There are also some family habits you can install that won't require any stepping-on-of-parental-toes, but would streamline a few things, such as:
The night before (perhaps as everyone is cleaning up after supper), assemble the breakfast plate, and store it covered in the fridge. Then, no matter who is up with the 4yo, it's as simple as "open fridge, remove breakfast."
Help 4yo get into a habit of Up, Eat, Dress, Teeth, Play. It'll be less to do if Dad does have an abrupt transition from "getting ready" to "out the door."
Likewise, make it a habit to have shoes/coat/bag packed and ready to go by the exit the night before. Less abrupt transition.

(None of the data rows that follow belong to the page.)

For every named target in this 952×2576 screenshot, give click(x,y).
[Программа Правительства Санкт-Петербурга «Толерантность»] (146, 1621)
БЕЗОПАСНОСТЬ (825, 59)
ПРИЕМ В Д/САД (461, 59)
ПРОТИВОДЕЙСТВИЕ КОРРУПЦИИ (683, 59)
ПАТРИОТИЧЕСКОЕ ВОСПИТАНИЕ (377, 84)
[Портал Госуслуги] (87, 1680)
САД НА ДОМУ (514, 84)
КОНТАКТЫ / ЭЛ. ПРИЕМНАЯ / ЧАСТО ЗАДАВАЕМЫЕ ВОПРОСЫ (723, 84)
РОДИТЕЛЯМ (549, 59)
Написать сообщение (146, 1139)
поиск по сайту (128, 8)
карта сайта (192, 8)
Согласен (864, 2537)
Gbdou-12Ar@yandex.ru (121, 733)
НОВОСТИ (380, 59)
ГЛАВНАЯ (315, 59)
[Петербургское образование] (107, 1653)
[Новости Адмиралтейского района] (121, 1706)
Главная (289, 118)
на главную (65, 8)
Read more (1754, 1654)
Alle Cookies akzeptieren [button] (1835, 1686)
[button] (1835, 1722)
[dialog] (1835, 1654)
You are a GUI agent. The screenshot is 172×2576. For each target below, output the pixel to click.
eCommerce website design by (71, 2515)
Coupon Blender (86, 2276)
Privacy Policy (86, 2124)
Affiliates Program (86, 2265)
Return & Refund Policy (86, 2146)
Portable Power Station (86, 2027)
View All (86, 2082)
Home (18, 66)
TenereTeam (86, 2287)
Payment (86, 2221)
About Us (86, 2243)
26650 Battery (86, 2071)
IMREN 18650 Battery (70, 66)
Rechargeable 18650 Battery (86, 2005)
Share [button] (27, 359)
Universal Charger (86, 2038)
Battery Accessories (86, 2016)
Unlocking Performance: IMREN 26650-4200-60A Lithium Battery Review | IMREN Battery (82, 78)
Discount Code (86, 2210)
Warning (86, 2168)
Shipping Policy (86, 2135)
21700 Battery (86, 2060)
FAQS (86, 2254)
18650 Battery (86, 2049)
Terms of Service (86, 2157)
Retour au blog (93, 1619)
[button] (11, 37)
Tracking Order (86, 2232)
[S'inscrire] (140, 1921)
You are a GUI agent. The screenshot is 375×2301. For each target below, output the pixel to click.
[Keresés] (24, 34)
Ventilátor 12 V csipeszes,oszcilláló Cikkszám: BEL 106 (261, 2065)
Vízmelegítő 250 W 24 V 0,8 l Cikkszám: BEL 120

I wholeheartedly support having both parents parent equally, as you're doing, and I love that you're not wanting to dictate how everything ought to go all the time. But, individual personalities have different strengths, and pointing out how best to use his strengths in parenting (for instance, I'll bet he's fantastic at spontaneous fun outing or play stuff!), while meeting the basic needs of the little one, is not dictating. It's making sure they don't freak out at one another.

I've a dear SIL who has an early-riser son. Seriously EARLY-riser, 5am every morning. And he wakes up STARVING. And he's crabby until he has eaten, every single time. But she's not always quite up to Being the Mom at 5am. And she's never hungry right off the bat. So he just starves and starves and get crankier and crankier, until there are Major Explosions in the household, and being barely 6, he has a hard time getting past that and into his day.
Enter: staying over at Auntie Liz's house in the summer. I do NOT get up at 5am. I also am not able to eat first thing (I usually need to be up for a few hours before I can handle anything solid.) But, I've seen him melt down, and I do know it's because he's hungry--he lets everyone know.
But, I don't want to be bossy about my SIL's parenting, because she's really doing a good job overall, and loves her kids tremendously.
So instead of announcing any Grand New Routines, etc, I just sent him out to the tent with the other kids as dusk descended, and handed him a little airtight container as he went past.
"What's this, Auntie Liz?"
"That, my dear little man (okay, actually I call him Stink-Face, very affectionately), is your morning food kit. There's some fruit, and an applesauce muffin, and some granola with seeds, and half a peanut-butter sandwich, cut into triangles. So when you wake up and are hungry, just eat some of it until you feel good, and have some water, and then you can read books until the other kids wake up."
And my goodness! What peaceful mornings we had! He's a clever, delightful kiddo... but he NEEDS a routine that makes immediate-food possible and under his own control (at 6, he can do this; at 4, I would have gotten up and set food out for him in the AM, then snoozed on the couch.) SIL hasn't made it a habit just yet, but she is seeing a difference in him on the days she does this, and it's working... without me ever having to feel bossy or intrusive or rude.